= EXTRACT PROVIDED =
St Louis Cardinals Hacking Baseball

A while ago, I wrote about a case involving a member of the St. Louis Cardinals baseball team staff who improperly accessed a database of the Houston Astros.   There is now an epilogue to report in the case.  The individual who engaged in the illegal access — a scouting director named Chris Correa — was fired by the Cardinals, imprisoned for 46 months, and banned permanently from baseball.  The Cardinals were fined $2 million by Major League Baseball Commissioner Rob Manfred, and they must forfeit their first two picks in the draft to the Houston Astros.

According to an article about the incident in the St. Louis Post-Dispatch: “As outlined in court documents, the U.S. attorney illustrated how Correa hacked Houston’s internal database, ‘Ground Control,’ 48 times during a 2½-year period. He viewed scouting reports, private medical reviews and other proprietary information. The government argued that Correa may have sought to determine if Houston borrowed the Cardinals’ data or approach, but the information he accessed was ‘keenly focused on information that coincided with the work he was doing for the Cardinals.'”

= INPUT DATA =
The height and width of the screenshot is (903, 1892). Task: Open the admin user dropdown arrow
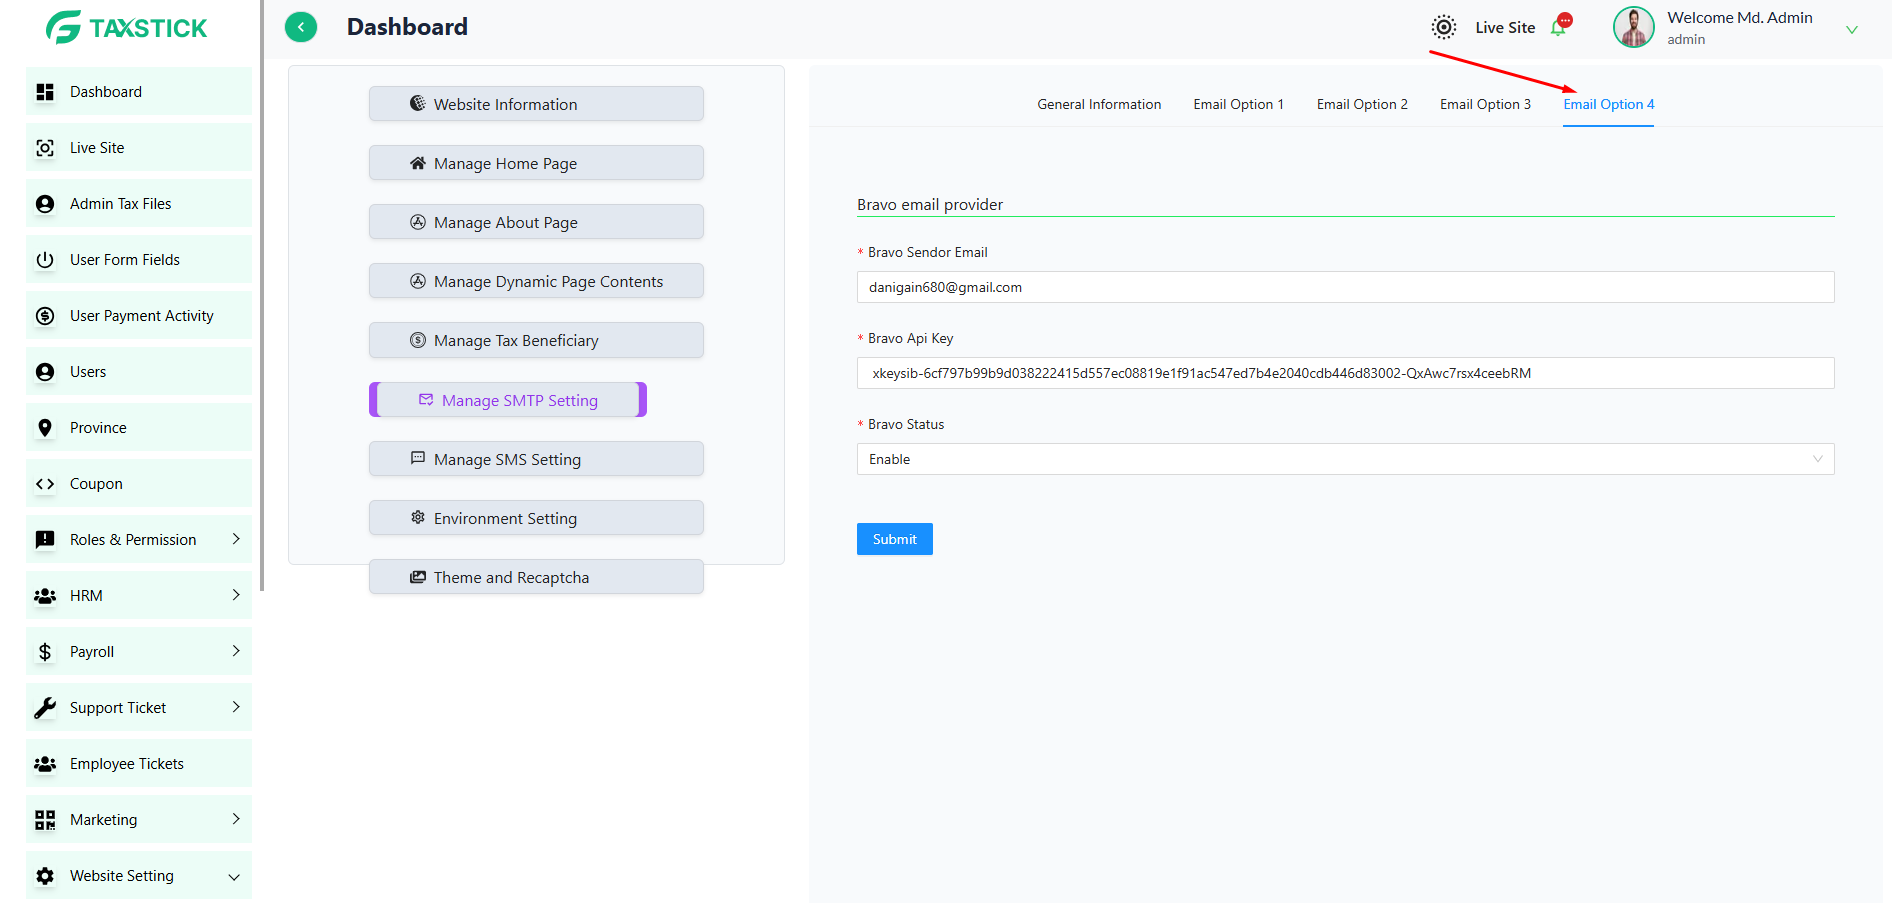click(x=1851, y=30)
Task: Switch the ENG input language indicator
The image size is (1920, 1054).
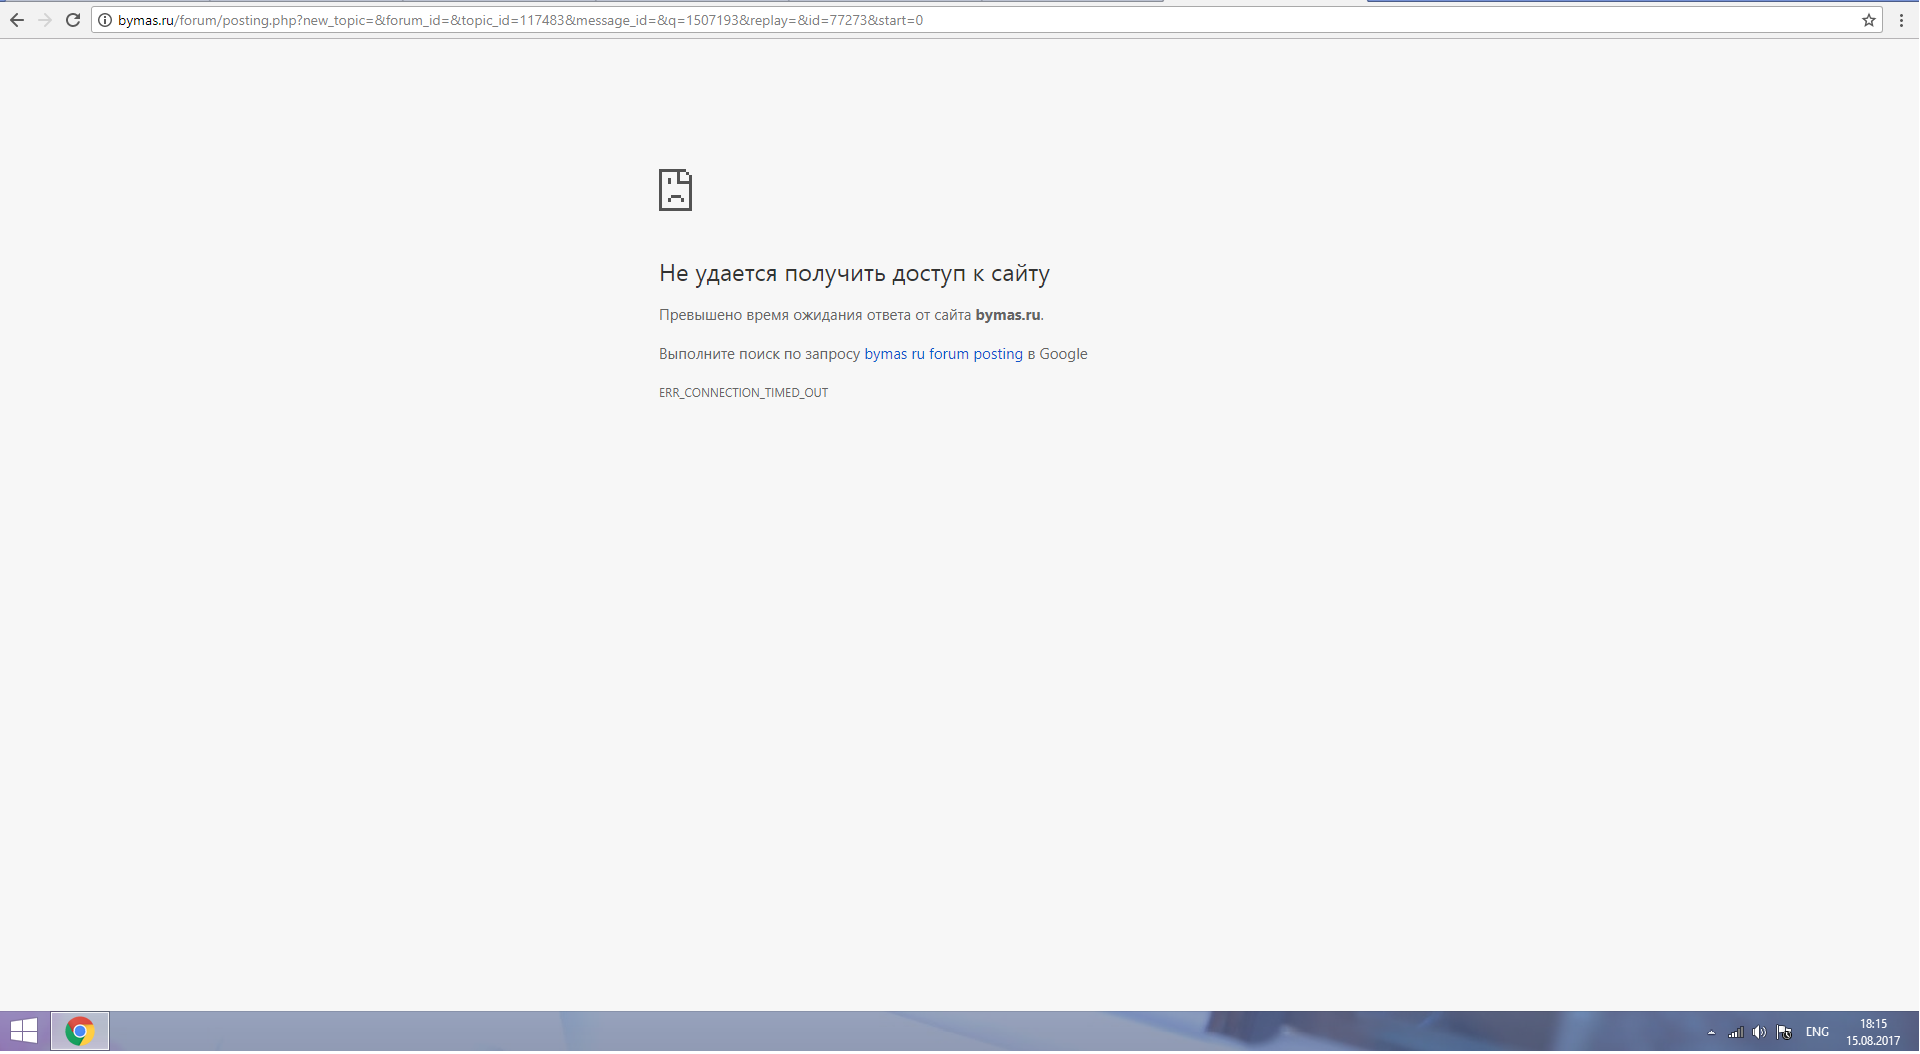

= WORK INSTRUCTIONS =
(a) In the Cardinals hacking text above, list every penalty it says was imposed on Chris Correa or on the Cardinals.
(b) Write the next paragraph of the text on the Cardinals hacking case, picking up after its final sentence.

= ANSWER SET =
(a)
- Correa was fired by the Cardinals.
- Correa was imprisoned for 46 months.
- Correa was banned permanently from baseball.
- The Cardinals were fined $2 million by Major League Baseball Commissioner Rob Manfred.
- The Cardinals must forfeit their first two picks in the draft to the Houston Astros.

(b)
As I wrote in my piece about the case, there are several lessons to be learned.  One lesson is that it is a myth that hacking and computer crime must be hi-tech.  Here, Correa’s hacking was nothing sophisticated — he just used another person’s password.  The person had previously worked for the Cardinals, and when he went to the Astros, he kept using the same password.  In my piece, I discussed other lessons from this incident, such as the importance of teaching people good password practices as well as teaching people that just because they have access to information doesn’t make it legal to view the information.  The Cardinals organization appears to have learned from the incident, as the “employee manual has been updated to illustrate what is illegal activity online,” and the organization is using two-factor authentication to protect its own sensitive data.  The article doesn’t say whether the Astros also stepped up their security awareness training by teaching employees not to reuse their old passwords from another team.